ASSIGNED TASK:
In the entries below, find each line with the word "perform" and pull it out.

THE DATA:
• • •

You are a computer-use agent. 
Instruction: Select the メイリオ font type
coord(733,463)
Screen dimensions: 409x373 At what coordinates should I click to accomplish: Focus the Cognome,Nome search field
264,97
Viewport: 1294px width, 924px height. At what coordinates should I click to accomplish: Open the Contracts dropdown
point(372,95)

• • •

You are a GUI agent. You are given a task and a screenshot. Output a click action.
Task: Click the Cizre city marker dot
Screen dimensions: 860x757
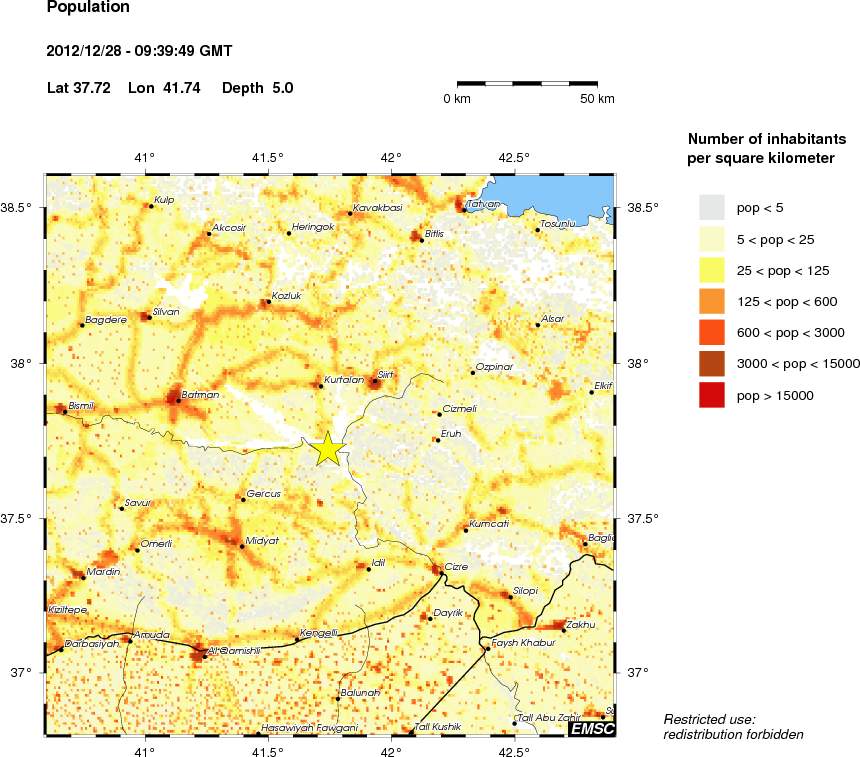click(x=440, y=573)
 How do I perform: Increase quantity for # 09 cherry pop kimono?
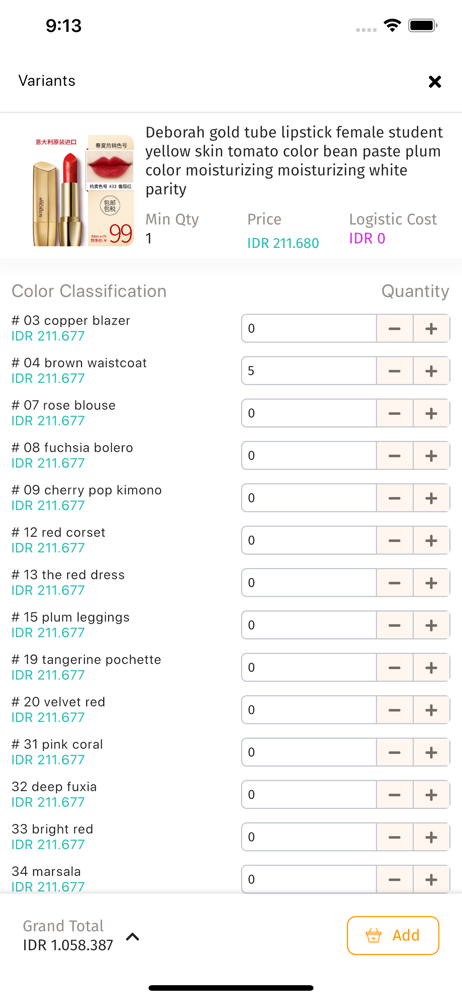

• • •

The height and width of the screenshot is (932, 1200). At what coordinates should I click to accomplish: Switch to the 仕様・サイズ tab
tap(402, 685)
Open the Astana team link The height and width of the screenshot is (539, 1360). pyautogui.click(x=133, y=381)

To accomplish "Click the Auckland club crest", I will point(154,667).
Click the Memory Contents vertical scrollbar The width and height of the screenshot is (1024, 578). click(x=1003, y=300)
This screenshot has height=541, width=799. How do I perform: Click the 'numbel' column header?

• • •

ANSWER BOX:
 How do I perform: Increase quantity for # 09 cherry pop kimono?
This screenshot has height=541, width=799. How do I perform: Click the 'numbel' column header?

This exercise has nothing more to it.